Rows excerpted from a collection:
— begin —
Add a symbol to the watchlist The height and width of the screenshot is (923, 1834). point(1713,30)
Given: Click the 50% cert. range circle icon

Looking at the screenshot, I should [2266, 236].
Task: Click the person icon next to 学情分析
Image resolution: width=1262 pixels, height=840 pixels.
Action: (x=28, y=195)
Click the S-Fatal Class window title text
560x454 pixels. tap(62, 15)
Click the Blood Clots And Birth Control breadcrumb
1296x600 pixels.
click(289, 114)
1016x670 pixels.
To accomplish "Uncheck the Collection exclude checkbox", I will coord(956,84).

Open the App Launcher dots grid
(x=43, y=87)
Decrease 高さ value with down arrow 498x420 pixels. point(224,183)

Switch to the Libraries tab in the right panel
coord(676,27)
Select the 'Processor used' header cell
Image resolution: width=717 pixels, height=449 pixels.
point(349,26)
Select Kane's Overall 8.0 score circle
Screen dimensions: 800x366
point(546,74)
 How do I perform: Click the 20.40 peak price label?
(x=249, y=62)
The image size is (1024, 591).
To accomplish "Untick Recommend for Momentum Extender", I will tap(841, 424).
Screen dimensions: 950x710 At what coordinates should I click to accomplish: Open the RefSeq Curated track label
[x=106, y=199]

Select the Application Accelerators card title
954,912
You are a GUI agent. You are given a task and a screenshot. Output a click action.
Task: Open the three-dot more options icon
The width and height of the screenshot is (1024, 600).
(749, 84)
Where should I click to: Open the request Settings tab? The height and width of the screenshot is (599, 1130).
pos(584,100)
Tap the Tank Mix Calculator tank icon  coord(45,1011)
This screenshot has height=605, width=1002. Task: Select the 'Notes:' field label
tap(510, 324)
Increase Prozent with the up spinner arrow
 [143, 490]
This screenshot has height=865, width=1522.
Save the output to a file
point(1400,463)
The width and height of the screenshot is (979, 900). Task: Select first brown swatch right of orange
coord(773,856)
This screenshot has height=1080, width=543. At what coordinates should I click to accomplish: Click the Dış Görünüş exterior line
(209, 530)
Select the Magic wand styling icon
— end —
--- Aim ---
Update the rows from the line containing "Increase Prozent with the up spinner arrow" through the last row by changing "brown" to "green". Leave everything else unchanged.

--- Response ---
Increase Prozent with the up spinner arrow
 [143, 490]
This screenshot has height=865, width=1522.
Save the output to a file
point(1400,463)
The width and height of the screenshot is (979, 900). Task: Select first green swatch right of orange
coord(773,856)
This screenshot has height=1080, width=543. At what coordinates should I click to accomplish: Click the Dış Görünüş exterior line
(209, 530)
Select the Magic wand styling icon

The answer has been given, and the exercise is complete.